» Given instruction A: Translate this sentence from the ApeosPort post into Spanish: "However, we would prefer to continue running 1.4.4 for now (with a likely upgrade to the latest 1.4.x soon) so I decided to try backporting those fixes."
» Given instruction B:
Answer these questions from the ApeosPort post:
(i) Which header did the printers fail to respond to correctly?
(ii) Which version does the writer prefer to keep running for now?
(iii) Whom did Michael say he had already contacted?
» Given instruction C: From the ApeosPort post, output the passage that begins at the words "header that CUPS" and stops after the words "backporting those fixes.".
— Start of Text provided —
ApeosPort HTTP/1.1 IPP Error Hidden By a CUPS Bug

Duncan McEwan duncan at ecs.vuw.ac.nz
Thu Feb 17 18:07:57 PST 2011


Hi,

I recently reported problems printing via IPP to various different Fuji/Xerox
ApeosPort multifunction printer/copiers we have here.  Those problems were
related to the printers not correctly responding to the "Expect: 100-continue"
header that CUPS sent in each IPP request.  Thanks to Michael for responding so
quickly to those issues with the fixes in STR3778 and STR3791.

However, we would prefer to continue running 1.4.4 for now (with a likely
upgrade to the latest 1.4.x soon) so I decided to try backporting those fixes.

During that process I discovered one way that the ApeosPort appears not to
implement HTTP/1.1 correctly (perhaps one of the things Michael was referring
to in STR3791 when he wrote "I've already contacted Fuji-Xerox about this issue
and are working with them on a fix for this and some IPP conformance issues").
— End of Text provided —
— Start of Data block —
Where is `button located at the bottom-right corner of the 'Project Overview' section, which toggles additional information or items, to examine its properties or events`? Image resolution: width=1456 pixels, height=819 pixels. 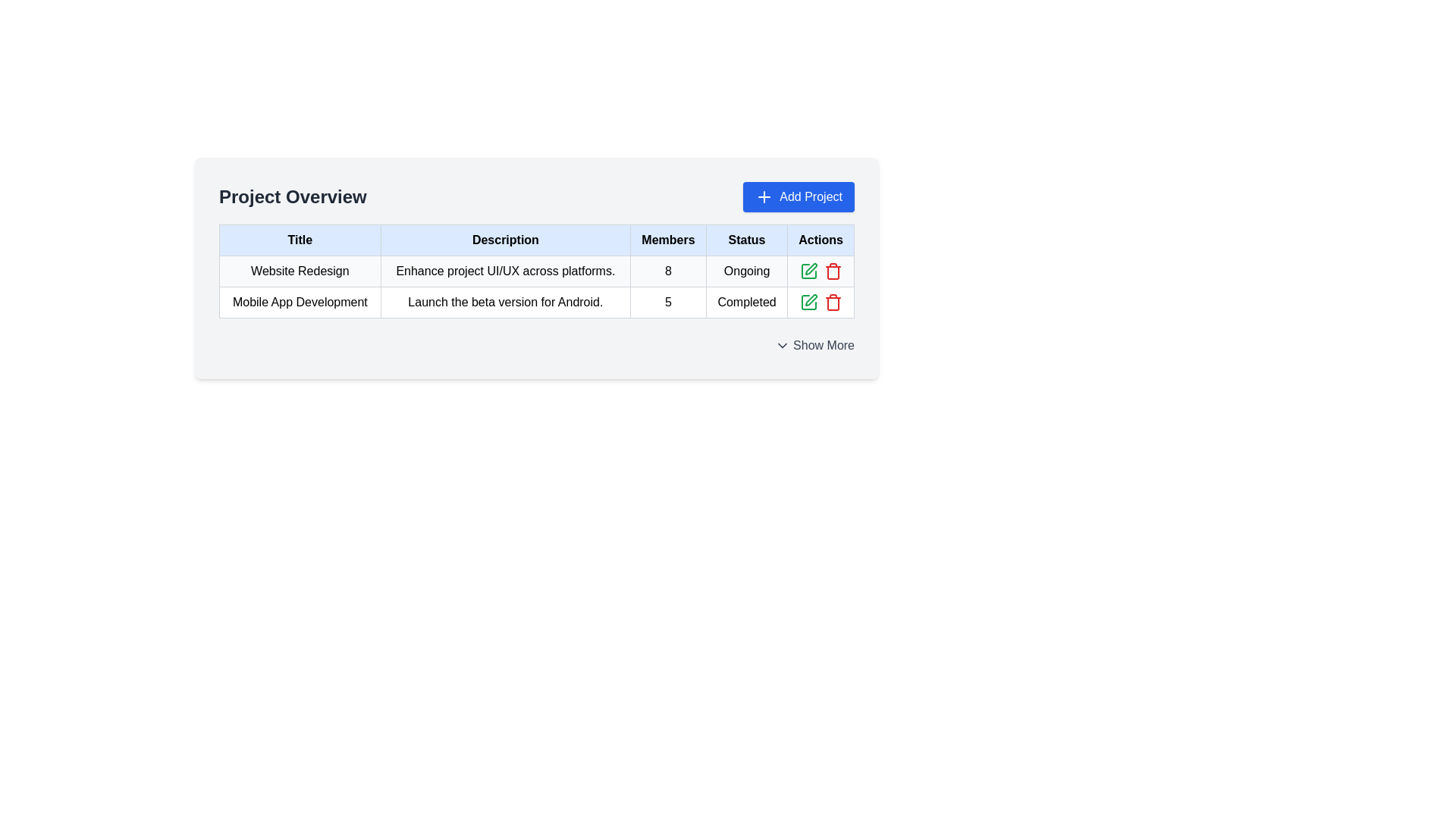 button located at the bottom-right corner of the 'Project Overview' section, which toggles additional information or items, to examine its properties or events is located at coordinates (814, 345).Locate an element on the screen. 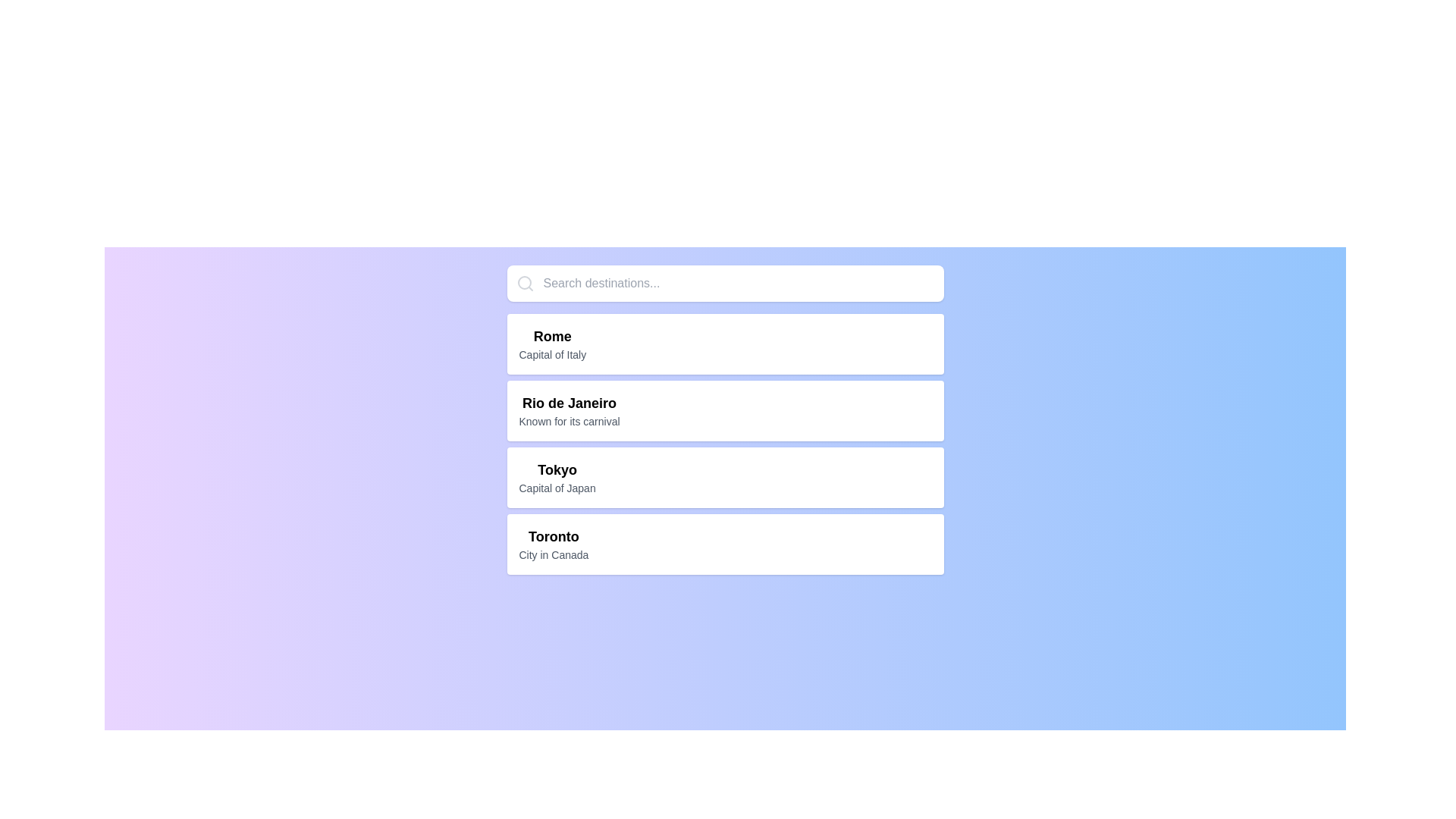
— End of Data block —
» Correct result A: Sin embargo, preferiríamos seguir usando la versión 1.4.4 por ahora (con una probable actualización a la última 1.4.x pronto), así que decidí intentar portar esas correcciones a esa versión.

» Correct result B:
(i) The "Expect: 100-continue" header.
(ii) Version 1.4.4.
(iii) Fuji-Xerox.

» Correct result C:
header that CUPS sent in each IPP request.  Thanks to Michael for responding so
quickly to those issues with the fixes in STR3778 and STR3791.

However, we would prefer to continue running 1.4.4 for now (with a likely
upgrade to the latest 1.4.x soon) so I decided to try backporting those fixes.